Often, you will just want to use the parent class to hold information
that you don't want to have to type out for each child model. This
class isn't going to ever be used in isolation, so
:ref:`abstract-base-classes` are what you're after. However, if you're
subclassing an existing model (perhaps something from another
application entirely), or want each model to have its own database
table, :ref:`multi-table-inheritance` is the way to go.
.. _abstract-base-classes:
Abstract base classes
---------------------
Abstract base classes are useful when you want to put some common
information into a number of other models. You write your base class
and put ``abstract=True`` in the :ref:`Meta <meta-options>`
class. This model will then not be used to create any database
table. Instead, when it is used as a base class for other models, its
fields will be added to those of the child class.
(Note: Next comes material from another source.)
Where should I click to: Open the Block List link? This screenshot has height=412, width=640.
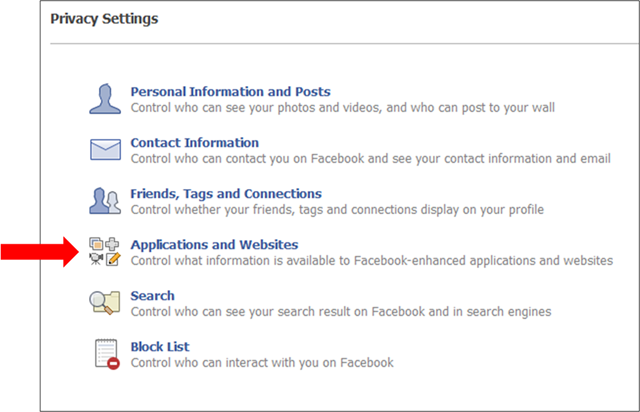point(160,347)
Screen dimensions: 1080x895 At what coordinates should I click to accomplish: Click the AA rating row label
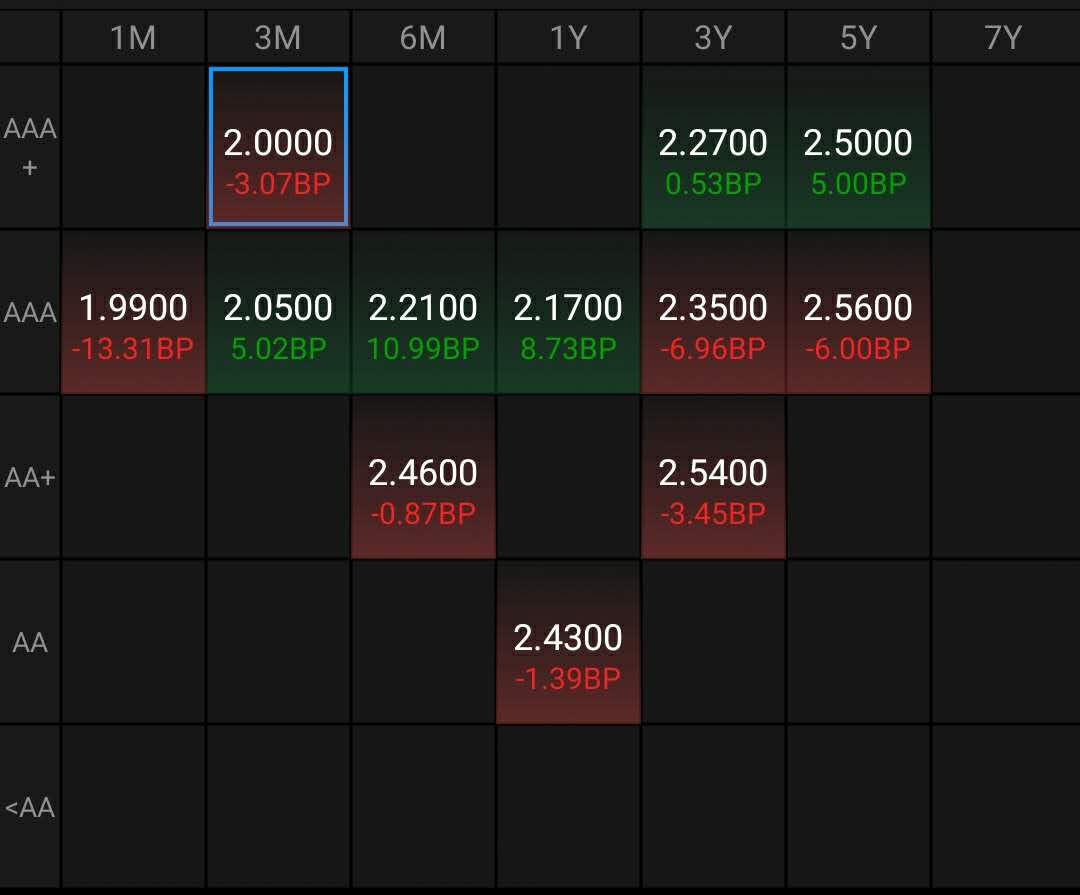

It is an error to
have fields in the abstract base class with the same name as those in
the child (and Django will raise an exception).
An example::
class CommonInfo(models.Model):
name = models.CharField(max_length=100)
age = models.PositiveIntegerField()
class Meta:
abstract = True
class Student(CommonInfo):
home_group = models.CharField(max_length=5)
The ``Student`` model will have three fields: ``name``, ``age`` and
``home_group``. The ``CommonInfo`` model cannot be used as a normal Django
model, since it is an abstract base class. It does not generate a database
table or have a manager, and cannot be instantiated or saved directly.
For many uses, this type of model inheritance will be exactly what you want.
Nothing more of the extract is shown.